## Exercise requirements
Beginning with the line that contains "Focus the payouts Search field", reproduce every line through the end of the records below exactly, and leave the pictures out.

## Materials provided
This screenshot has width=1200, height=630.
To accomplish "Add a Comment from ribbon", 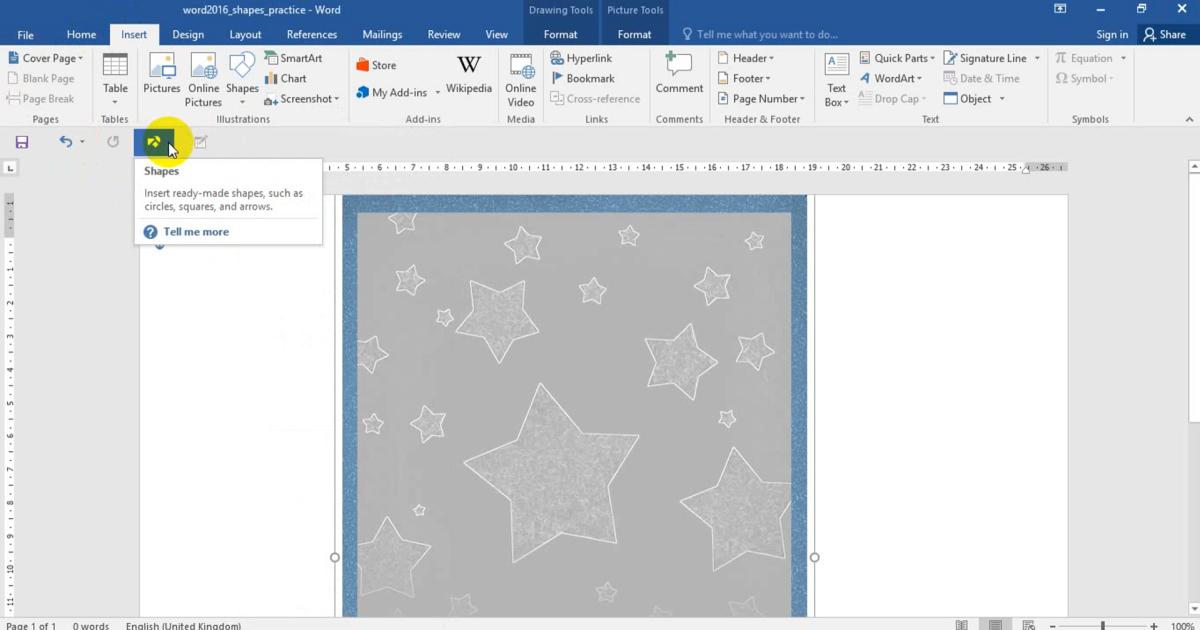I will 679,75.
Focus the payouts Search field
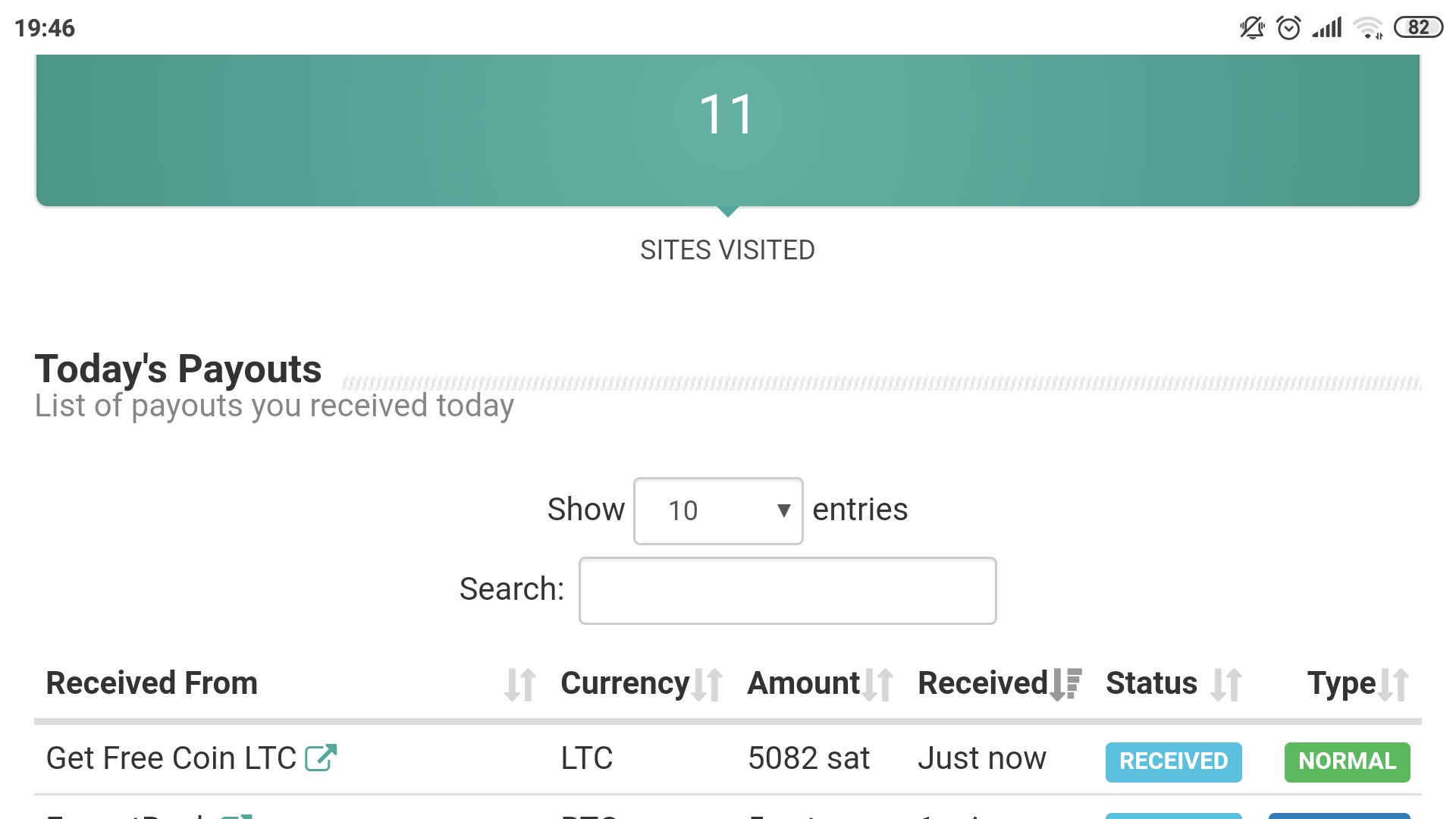 pos(787,591)
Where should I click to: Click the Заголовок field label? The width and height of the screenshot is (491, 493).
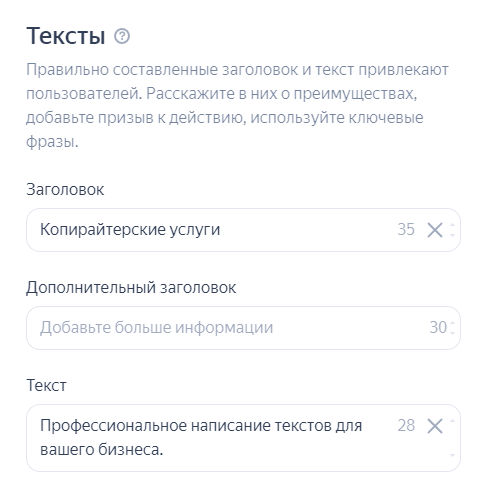point(65,190)
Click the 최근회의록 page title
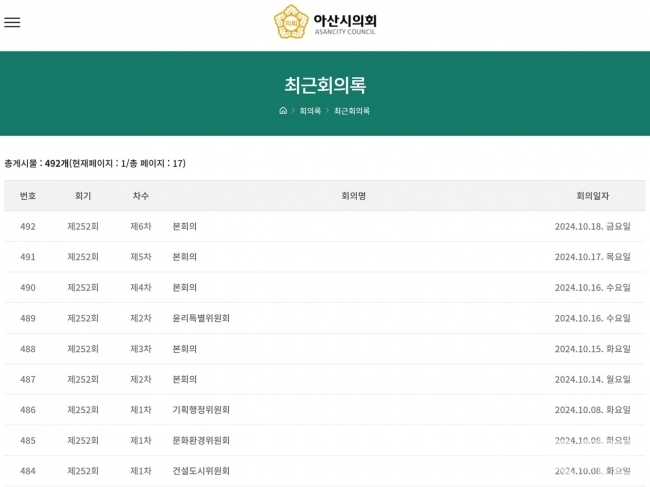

## Solution for this task
Focus the payouts Search field
 pos(787,591)
Where should I click to: Click the Заголовок field label? The width and height of the screenshot is (491, 493).
point(65,190)
Click the 최근회의록 page title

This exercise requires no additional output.